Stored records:
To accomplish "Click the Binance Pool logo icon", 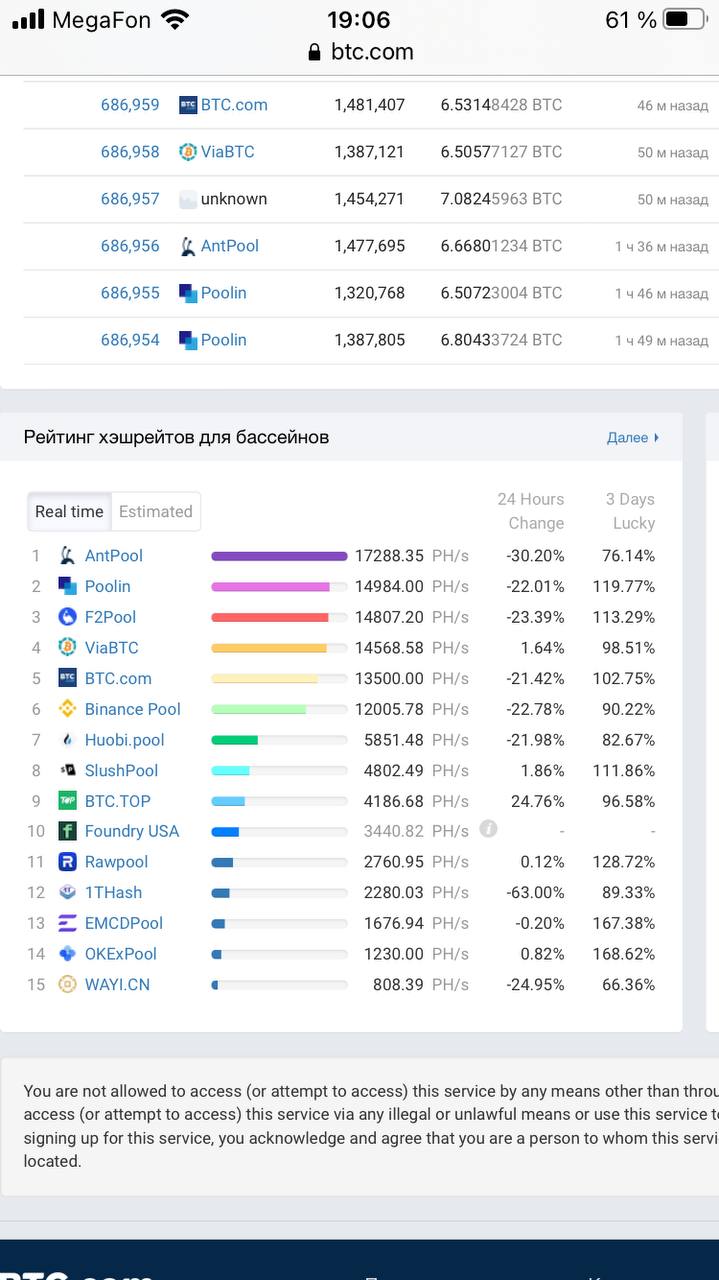I will tap(67, 709).
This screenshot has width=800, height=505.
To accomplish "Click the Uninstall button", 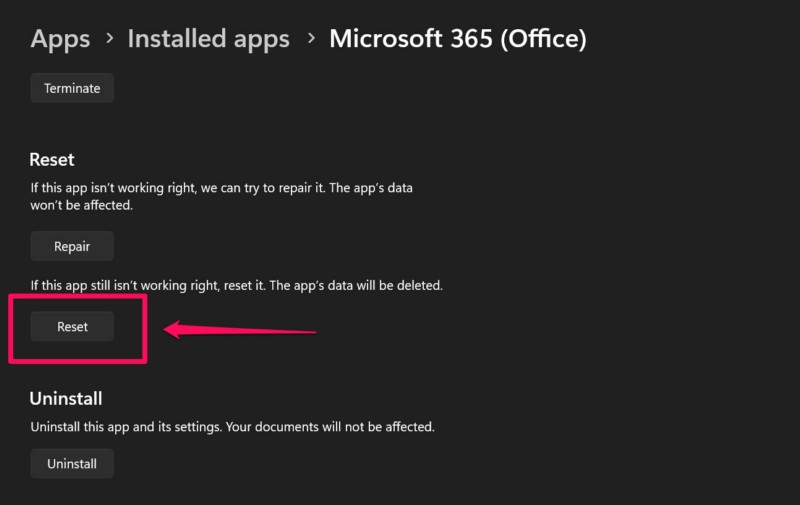I will [x=72, y=463].
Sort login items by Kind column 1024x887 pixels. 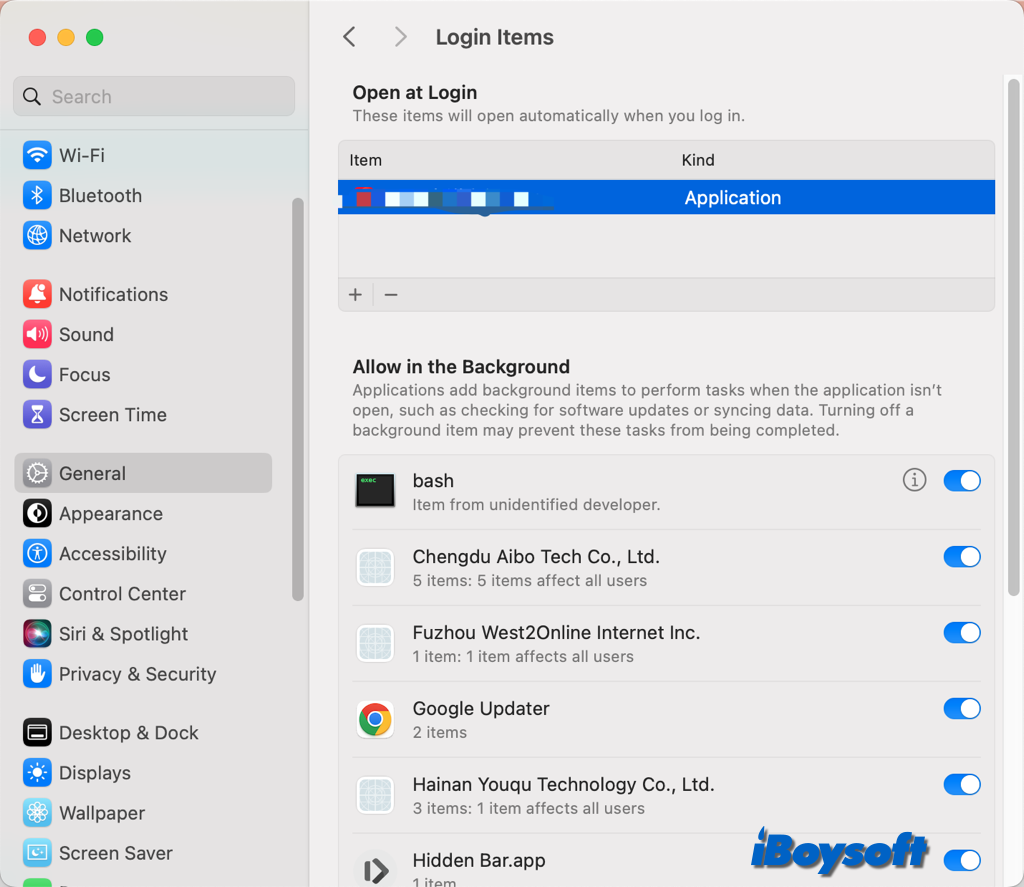[x=698, y=160]
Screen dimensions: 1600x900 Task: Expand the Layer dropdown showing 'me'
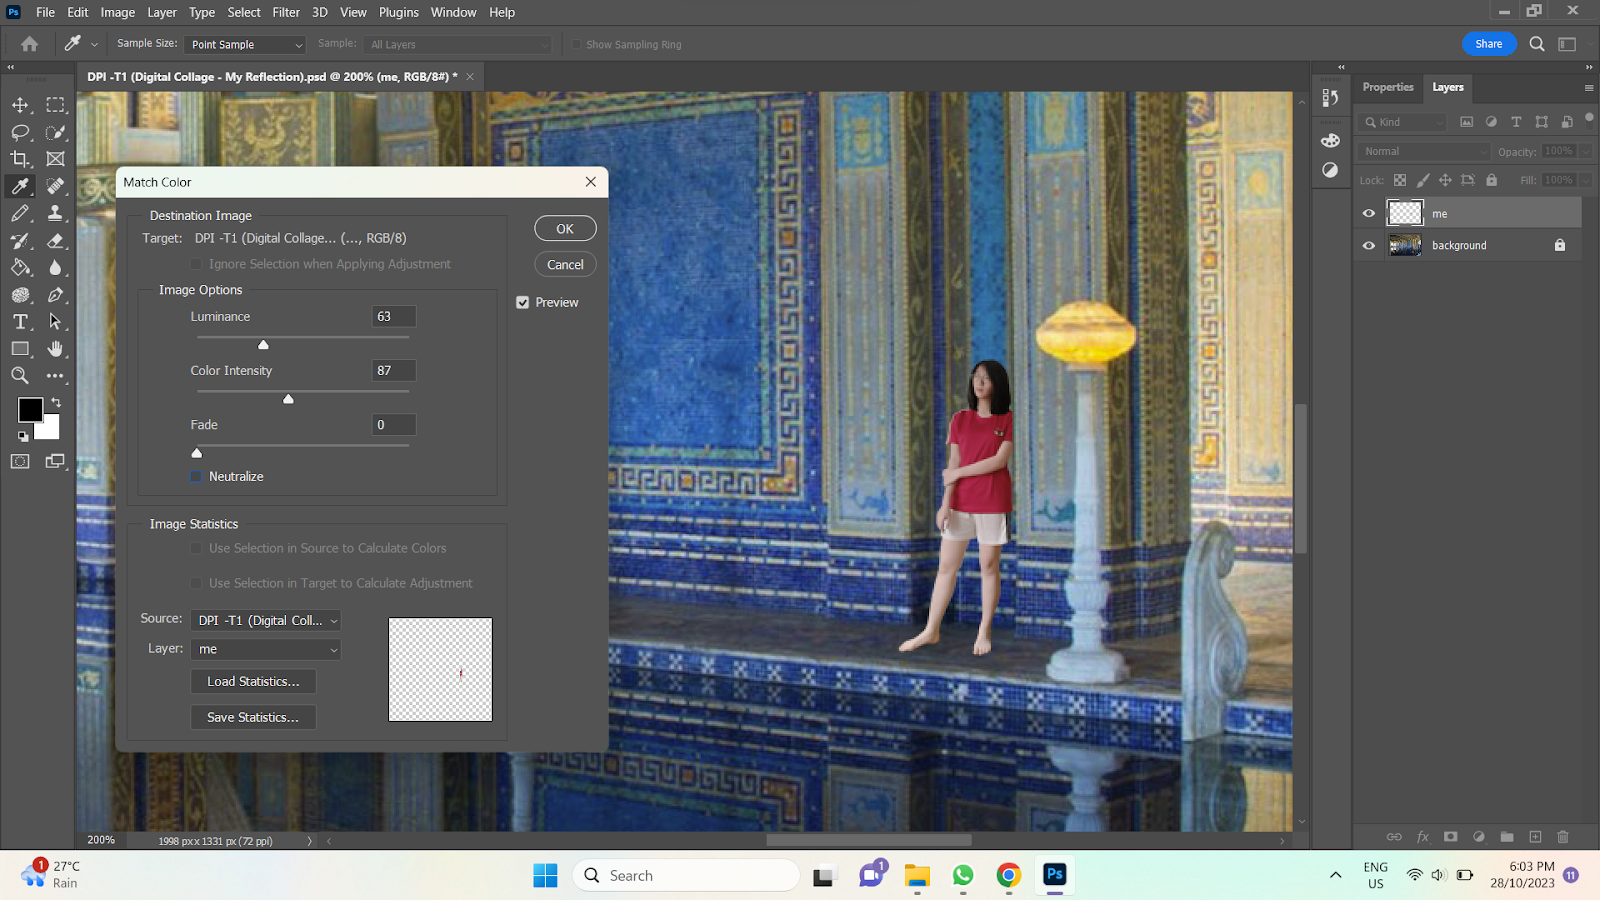click(x=266, y=649)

Problem statement
Could you write out exactly the lines running from the one with "Screen dimensions: 1600x900" through the last line of the data above, both ends kept, and omit any picture?

Response to this task
Screen dimensions: 1600x900 Task: Expand the Layer dropdown showing 'me'
click(x=266, y=649)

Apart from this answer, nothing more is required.